- _Excerpted records_

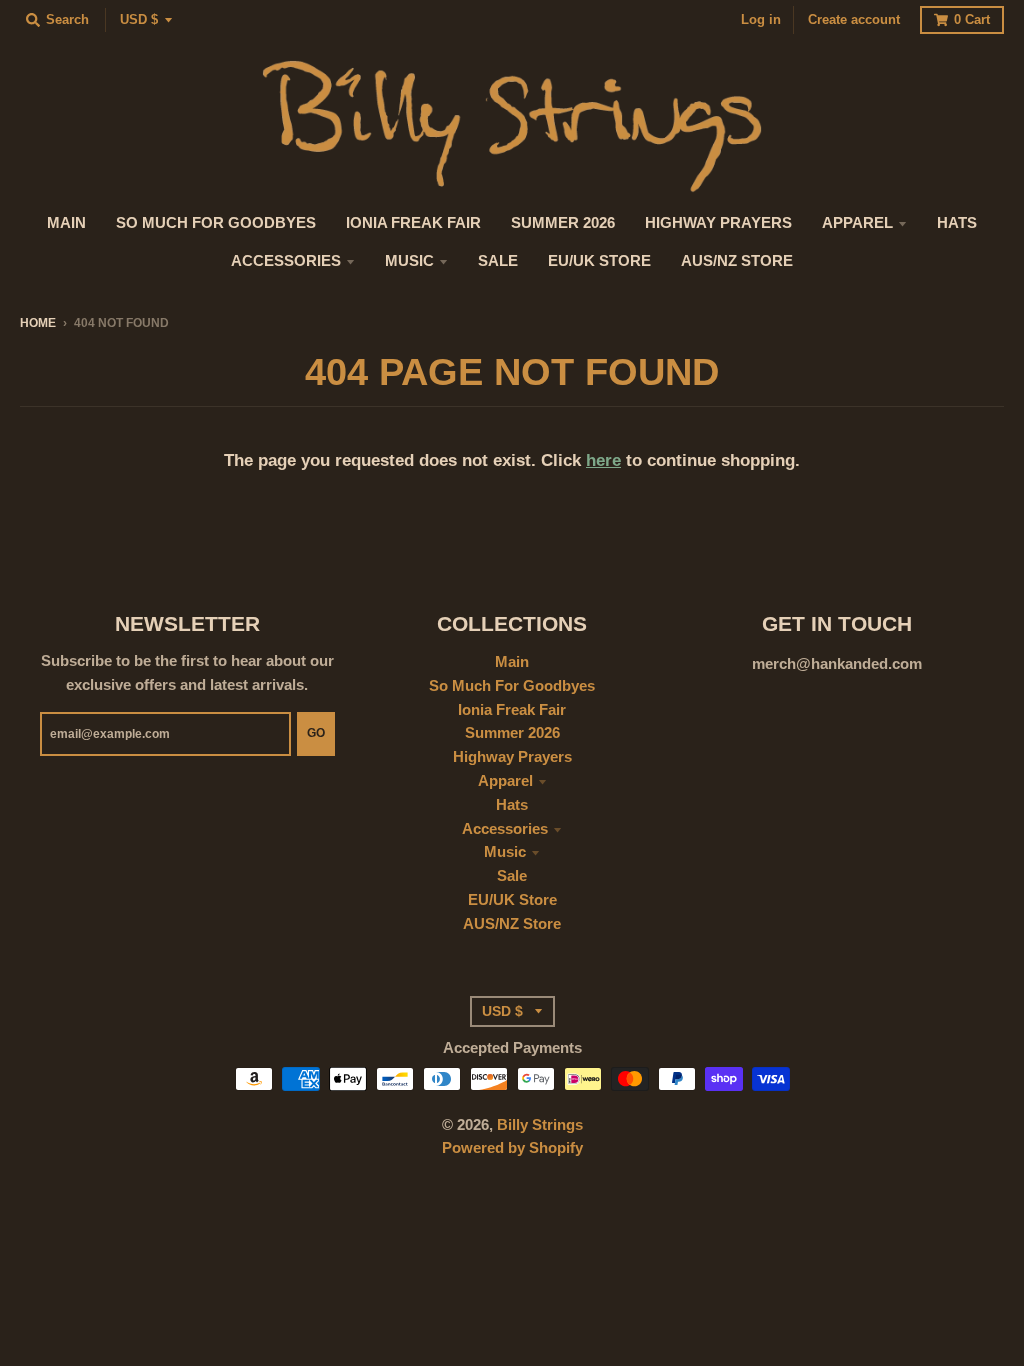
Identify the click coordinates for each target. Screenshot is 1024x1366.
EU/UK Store (512, 900)
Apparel (505, 781)
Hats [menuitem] (957, 223)
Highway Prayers (512, 757)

- _Assigned task_
In the copy, include no pictures; restate the listing above exactly.

- _Exercise solution_
Identify the click coordinates for each target. Screenshot is 1024x1366.
EU/UK Store (512, 900)
Apparel (505, 781)
Hats [menuitem] (957, 223)
Highway Prayers (512, 757)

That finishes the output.